She is a person. She is several people. She is one person, definitely.
She is a way of being inherited.
There is, technically, no single Nonna. There is a posture. A volume. A way of folding a towel that sounds like an argument. A way of pouring a coffee that takes a moral position. Nonna is the part of you that refuses to let the bathroom be sad.
If you must picture a person — picture Anna Antonella Rosaria, born 1947, Napoli. Married twice. Allegedly. Owns more linen than furniture. Cannot say "fine, it's fine." Has never said it once.
If she is your grandmother, you already know. If she isn't — we sell a bottle that helps.
In a kitchen in Vomero, a young Anna Antonella adds bergamot rind to her wash because the soap "smells like depression." Her sister cries. Her mother cries. The towels survive everything.
A French architect spends 19 minutes in the guest bathroom. Comes out asking about the detergent. Nonna refuses to answer. He returns three times that year.
A cousin sells a 100ml bottle to an editor at Vogue Italia. The editor mentions it in a footnote. Nonna says: "tell them to write the article properly or not at all." She is the cousin's mother. The article never runs.
The first 42 bottles ship from a converted pantry in Milano. 38 are bought by one woman in Antwerp. We have not located her since. The bottles also have not been seen.
Twenty-seven countries. Four batches. One trademark lawsuit allegedly settled with a tray of sfogliatella.
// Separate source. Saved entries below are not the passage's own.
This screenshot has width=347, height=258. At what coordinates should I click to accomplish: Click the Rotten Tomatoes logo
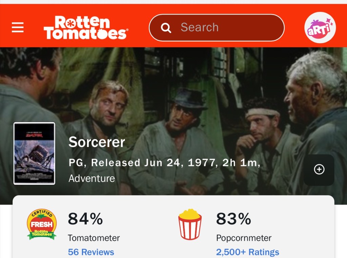coord(85,27)
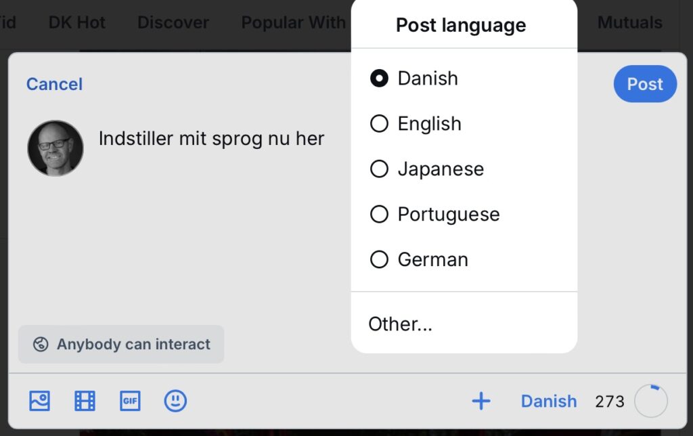Open Other... language options

464,324
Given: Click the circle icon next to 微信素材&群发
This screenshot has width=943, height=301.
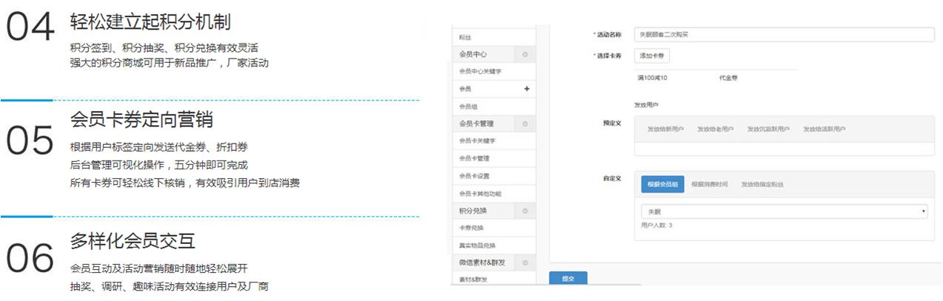Looking at the screenshot, I should (x=526, y=263).
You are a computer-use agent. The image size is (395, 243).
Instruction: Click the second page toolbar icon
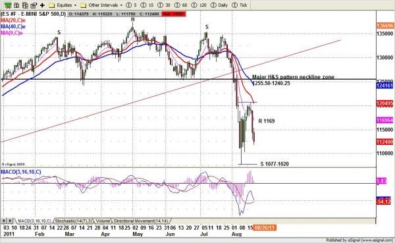coord(16,5)
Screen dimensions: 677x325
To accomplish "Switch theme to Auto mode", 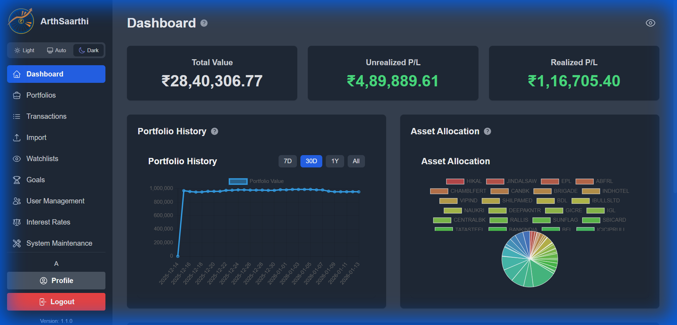I will click(x=56, y=50).
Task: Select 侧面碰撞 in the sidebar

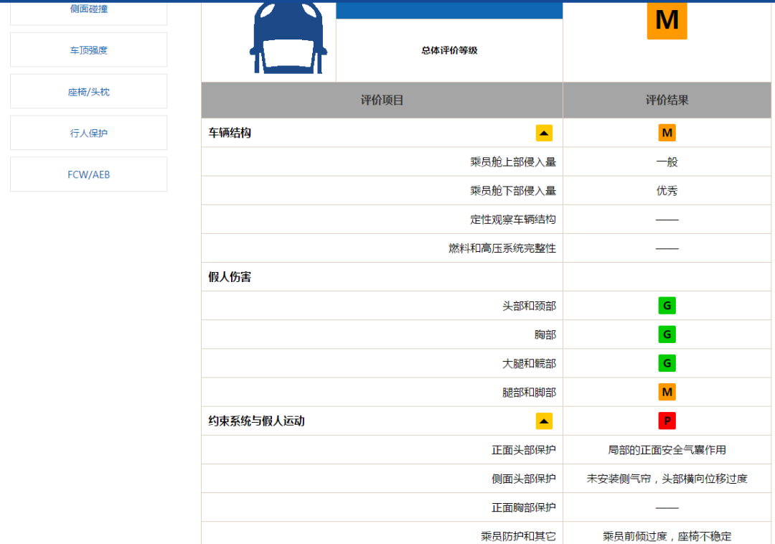Action: [88, 10]
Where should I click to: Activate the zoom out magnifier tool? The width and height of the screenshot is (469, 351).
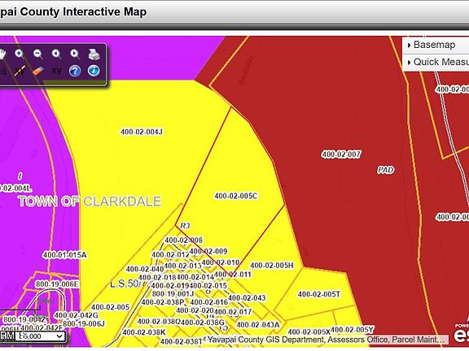click(x=38, y=54)
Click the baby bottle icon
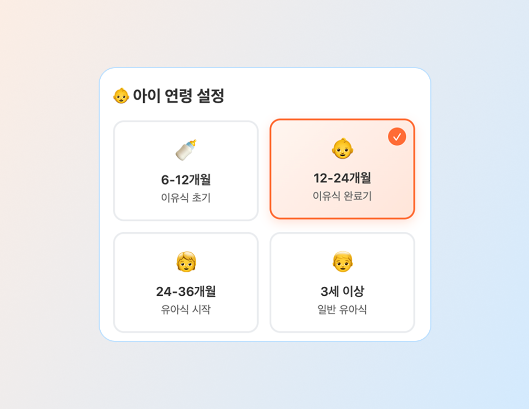The width and height of the screenshot is (529, 409). click(186, 150)
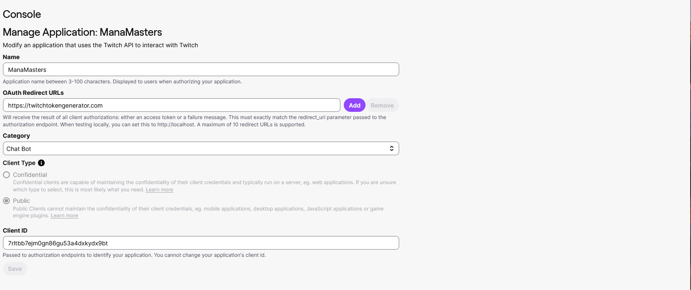
Task: Open Learn more link under Public description
Action: tap(64, 216)
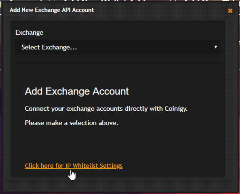Click "Click here" at the link's start
The image size is (240, 194).
coord(39,165)
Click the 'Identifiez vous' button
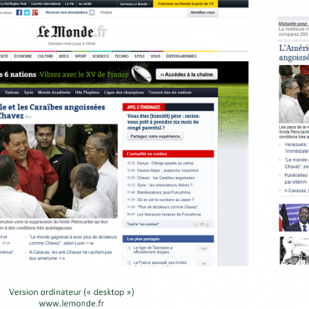The width and height of the screenshot is (309, 309). click(x=203, y=13)
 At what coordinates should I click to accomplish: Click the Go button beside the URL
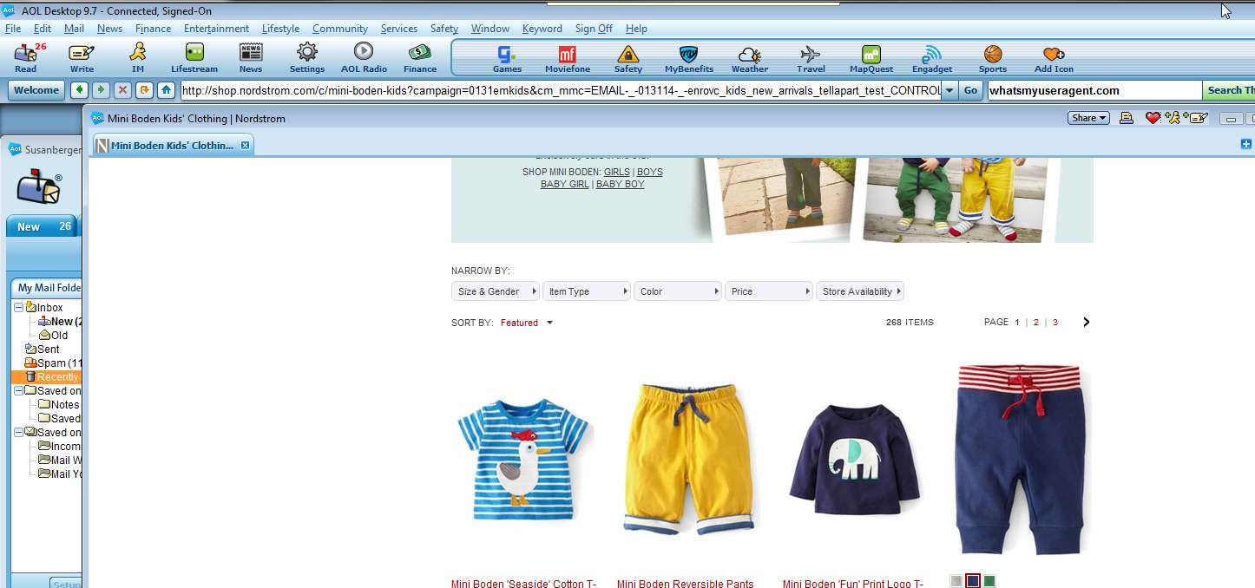click(x=970, y=90)
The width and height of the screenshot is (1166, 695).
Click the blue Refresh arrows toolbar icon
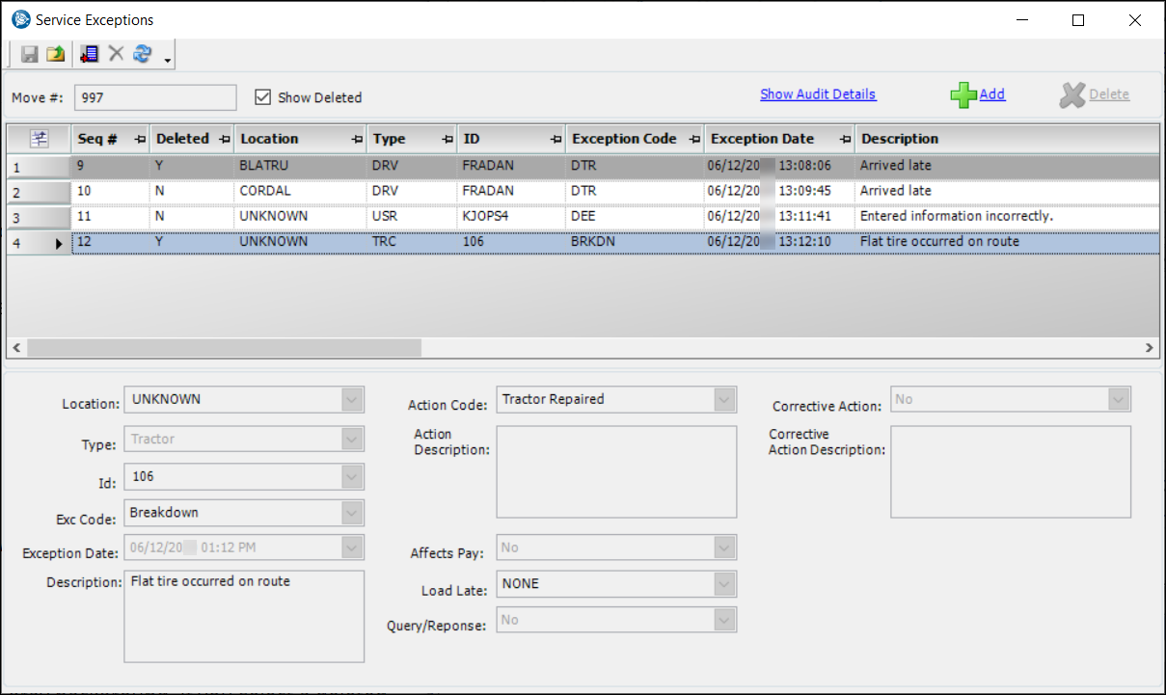click(143, 55)
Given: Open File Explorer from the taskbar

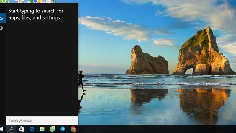Looking at the screenshot, I should click(x=42, y=129).
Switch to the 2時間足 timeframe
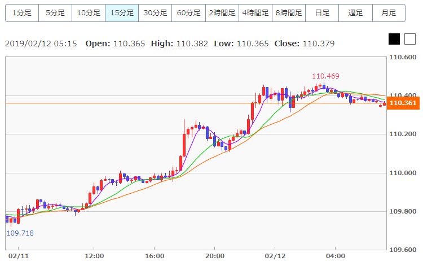Screen dimensions: 423x261 (x=222, y=12)
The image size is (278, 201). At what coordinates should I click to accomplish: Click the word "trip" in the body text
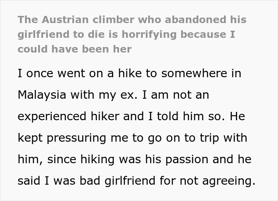pos(208,138)
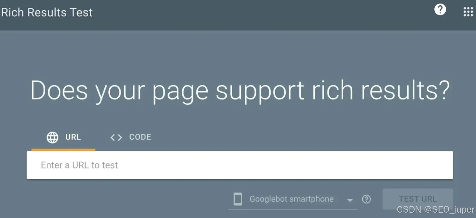Click the Rich Results Test title

coord(47,12)
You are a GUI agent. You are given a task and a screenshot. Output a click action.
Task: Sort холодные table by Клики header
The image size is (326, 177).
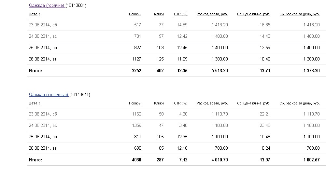click(x=159, y=103)
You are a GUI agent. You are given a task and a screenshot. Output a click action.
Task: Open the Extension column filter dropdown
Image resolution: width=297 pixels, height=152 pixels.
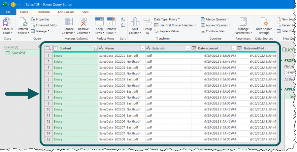point(188,48)
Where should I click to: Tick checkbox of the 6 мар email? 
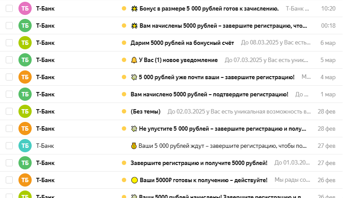(9, 43)
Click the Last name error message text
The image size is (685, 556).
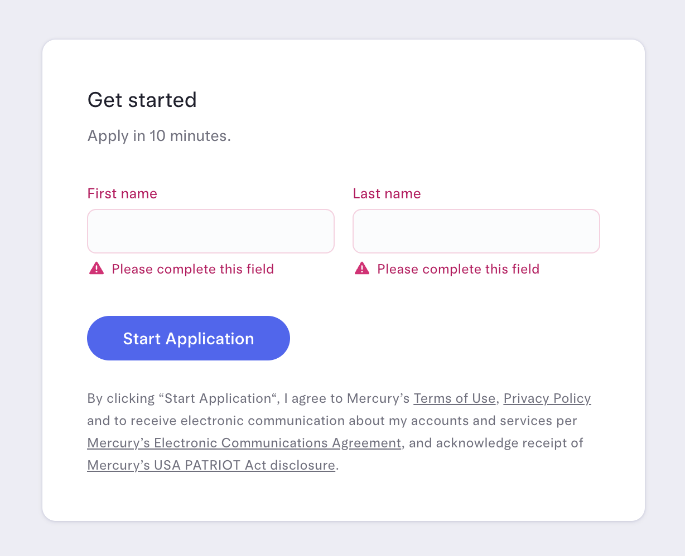tap(458, 269)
Nonna calls it "a hobby that got loud." Nobody believes her.
Never trust anyone with bad towels.
Sunday is for linen.
Cheap fabric softener is a moral statement, and it is the wrong one.
The guest bathroom should smell like the guests don't deserve it.
If your sheets do not smell like they earn you — wash them again.
Perfume on the skin is fine. On the sheets, it is civilisation.
Iron the pillowcases. Yes, all of them. Nonna can tell.
Microfiber is not a fabric. It is a mistake.
Drying in sunlight is not a method. It is a privilege.
If the candle and the laundry argue — the laundry wins.
Fold towels in thirds. Anything else is for emotionally unavailable people.
Never apologise for a good bottle. Nonna doesn't.
A grey towel is a confession. A microfiber towel is a cry for help. A white cotton towel, properly washed, is a small public service.
Nonna says: "you can tell everything about a household from the towel pile. If the pile is sad — the people are sad. If the pile smells right — the conversations get longer."
"Sofia, your mother says you bought polyester sheets. Tell me she is lying."
"Marco. About the towels in the guest bathroom. We need to talk. Not now. Soon. Bring espresso."
"Send me a photo of your linen closet. Now. I am waiting. Don't tidy it first. I will know."
"Bellissimi miei. Why does the bathroom smell like a hotel that wishes it were a hotel. You know what I mean. Fix it."
"Microfiber. In MY house? No."
"To everyone reading this — the bottle is not for skin. It is for the SHEETS. The SHEETS. I have said this. Listen to me."